A questão da distância casa-escola aparece em quase todos os discursos dos entrevistados das zonas rurais, caso que é minimizado pelos professores e dirigentes da instituição escolar tanto ao nível provincial como distrital, evocando falta de interesse dos pais e encarregados de educação em fazerem mais pelos seus educandos. Fazendo avaliação da situação socioeconómica dos mesmos notamos que a insuficiente cobertura da rede escolar resulta na necessidade de uma grande parte de estudantes, residentes em localidades onde tal cobertura é insuficiente, de se deslocarem para locais distantes das suas zonas de origem, onde irão viver principalmente com os seus familiares, se os tiverem na zona, para terem acesso à educação no EP2 e ensino pós primário.
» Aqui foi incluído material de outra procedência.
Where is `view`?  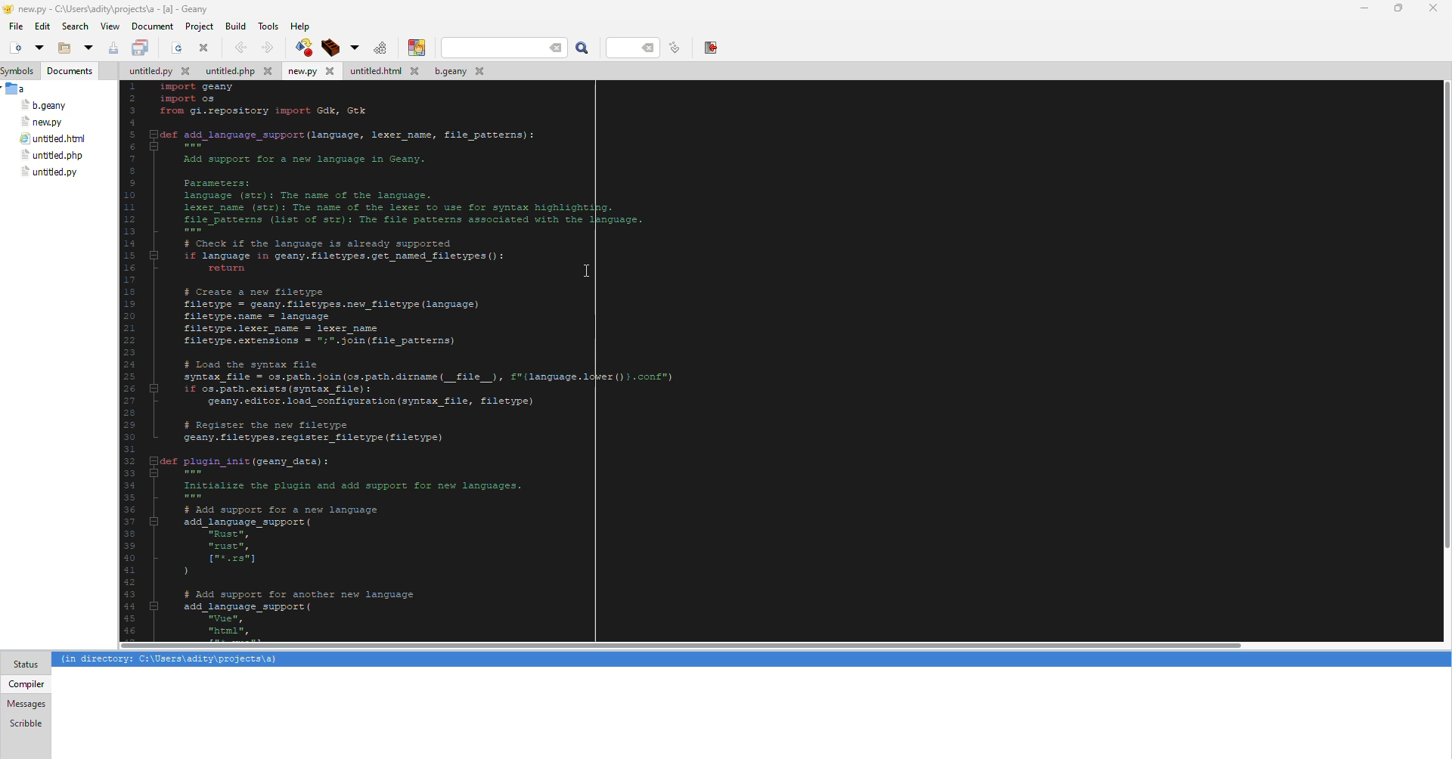 view is located at coordinates (110, 27).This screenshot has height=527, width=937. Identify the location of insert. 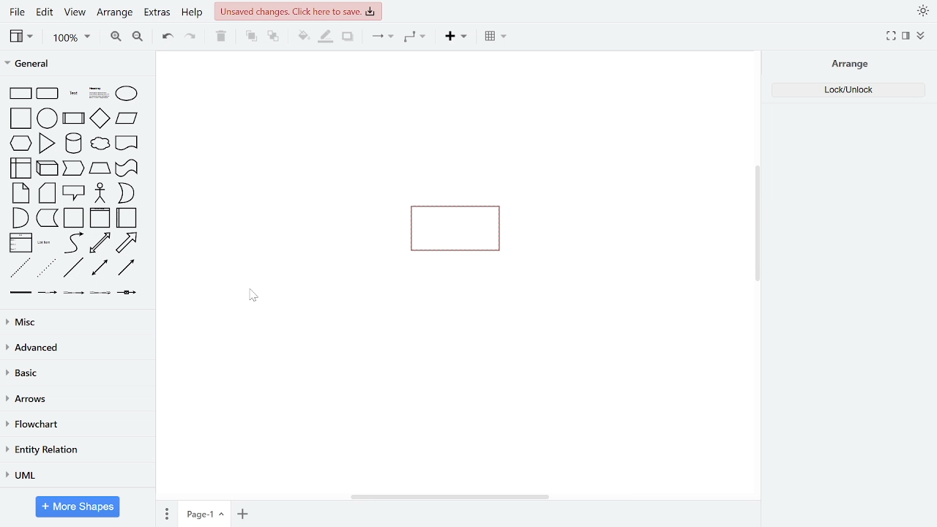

Experiências nesse sentido existem por exemplo, na província de Tete- Centro do país. Na escola completa do distrito de Mange em Tete, como alternativa para os alunos provenientes de outras regiões e que querem continuar a estudar, os pais tiveram a iniciativa de construir casas dentro do quintal da Escola para os seus filhos. Estes recebem o apoio e proteção dos professores, membros do conselho de escola e líderes comunitários. Neste caso vertente encontram-se 15 casas construídas onde vivem em cada uma delas um a dois estudantes que permanecem durante a semana e deslocam-se para suas casas de família aos fins-de-semana para visitar os parentes suprirem-se de alimentos. Não se regista ainda a presença de mulheres neste esquema. Para superar essas dificuldades alguns pais optam, em última estância, por alugar casas para a acomodação dos seus educandos (MEDH, 2015).